INSTRUCTIONS FOR THE TASK ▸ Reproduce the items below word for word, from the line with "Screen dimensions: 619x348" through the last line of the items, with both ends included. Omit the pictures.

## Begin MATERIAL FOR THIS EXERCISE

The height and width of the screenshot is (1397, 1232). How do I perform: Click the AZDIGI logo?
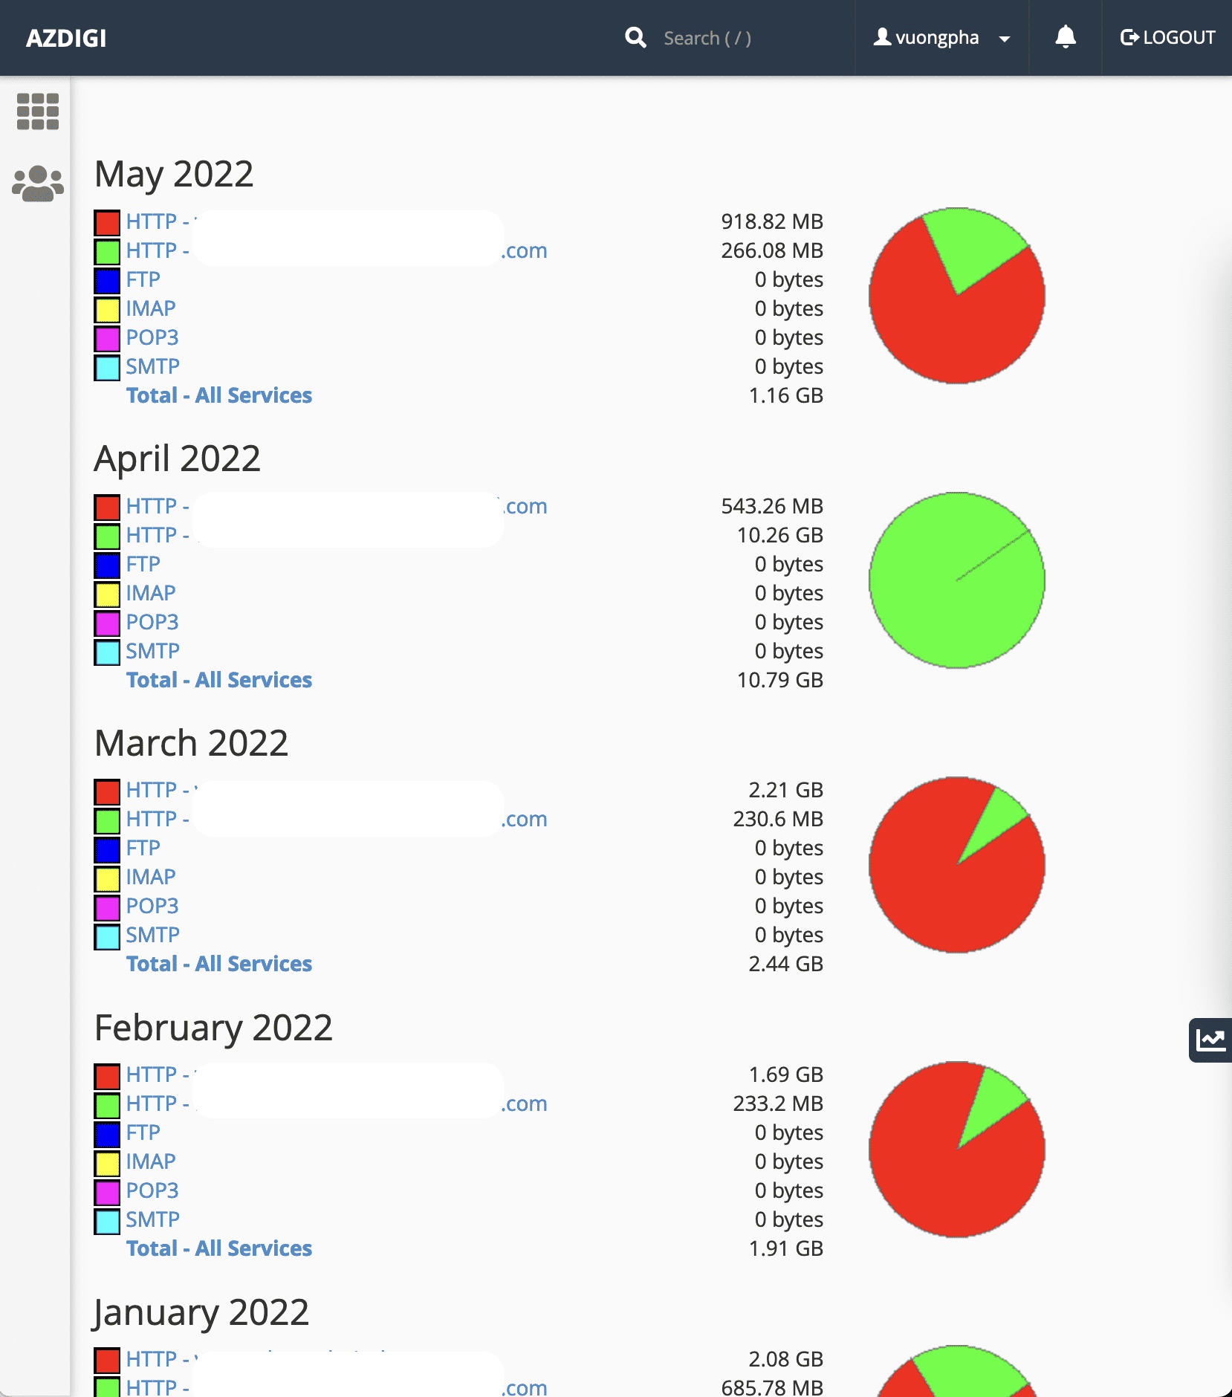coord(67,37)
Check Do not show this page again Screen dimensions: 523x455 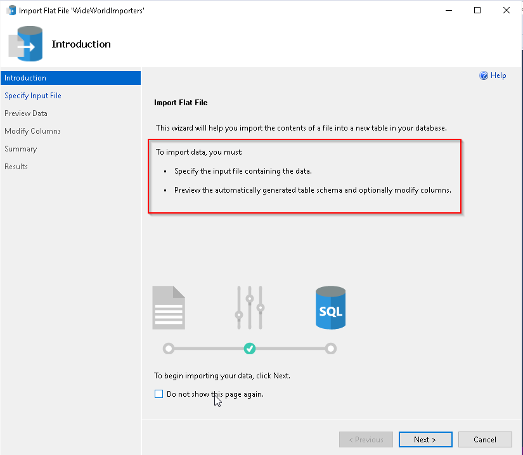coord(159,394)
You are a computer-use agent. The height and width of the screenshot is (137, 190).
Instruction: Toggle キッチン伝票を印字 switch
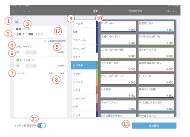41,126
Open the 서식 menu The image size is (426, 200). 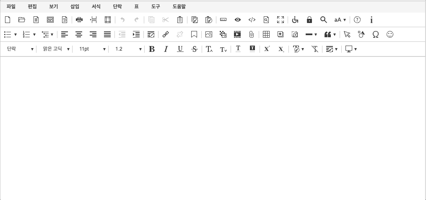pos(96,7)
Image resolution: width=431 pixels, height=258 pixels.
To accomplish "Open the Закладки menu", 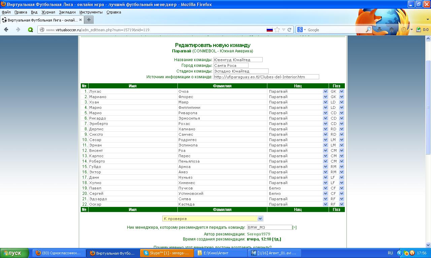I will (67, 12).
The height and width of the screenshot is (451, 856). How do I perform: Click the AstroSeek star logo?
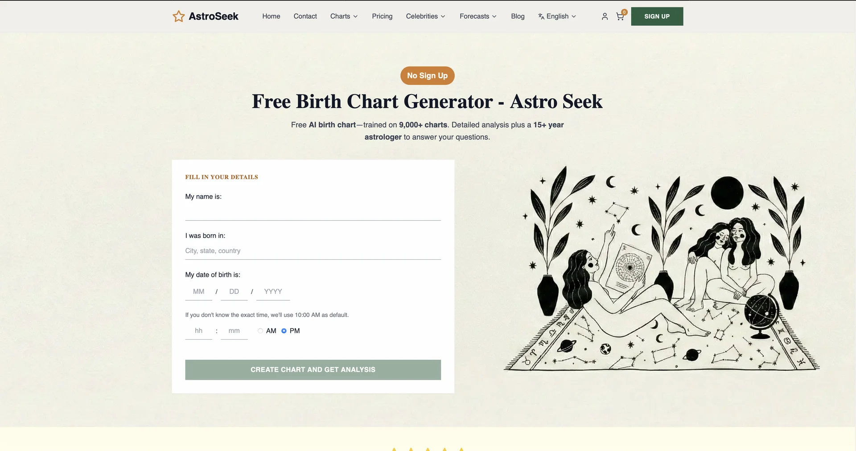pyautogui.click(x=178, y=16)
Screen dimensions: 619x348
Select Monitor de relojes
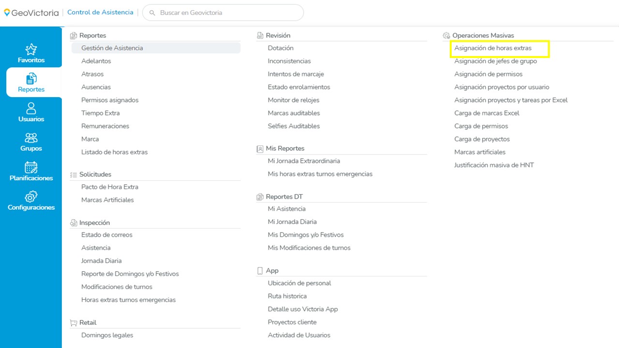tap(294, 100)

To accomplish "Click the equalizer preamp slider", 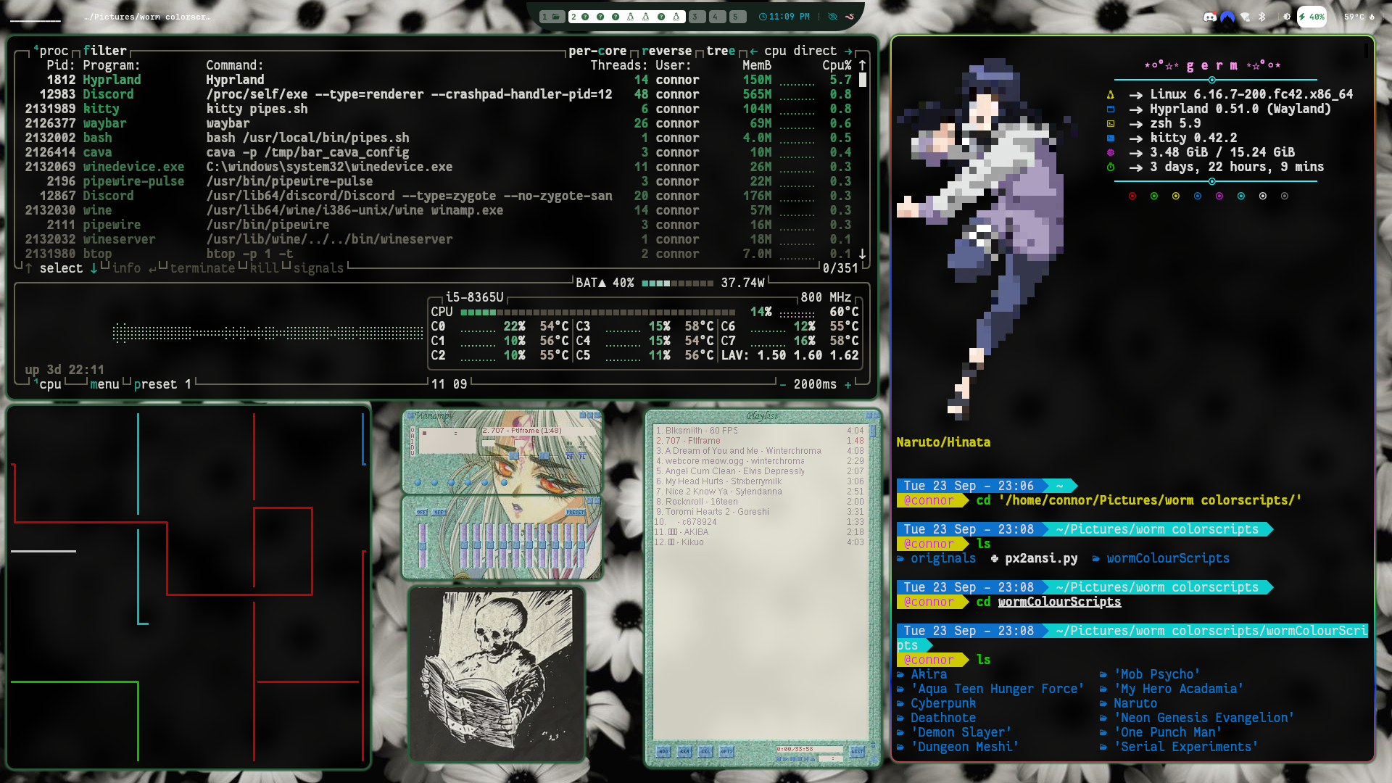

## End MATERIAL FOR THIS EXERCISE

THE OUTPUT ▸
Screen dimensions: 619x348
Select Monitor de relojes
tap(294, 100)

To accomplish "Click the equalizer preamp slider", 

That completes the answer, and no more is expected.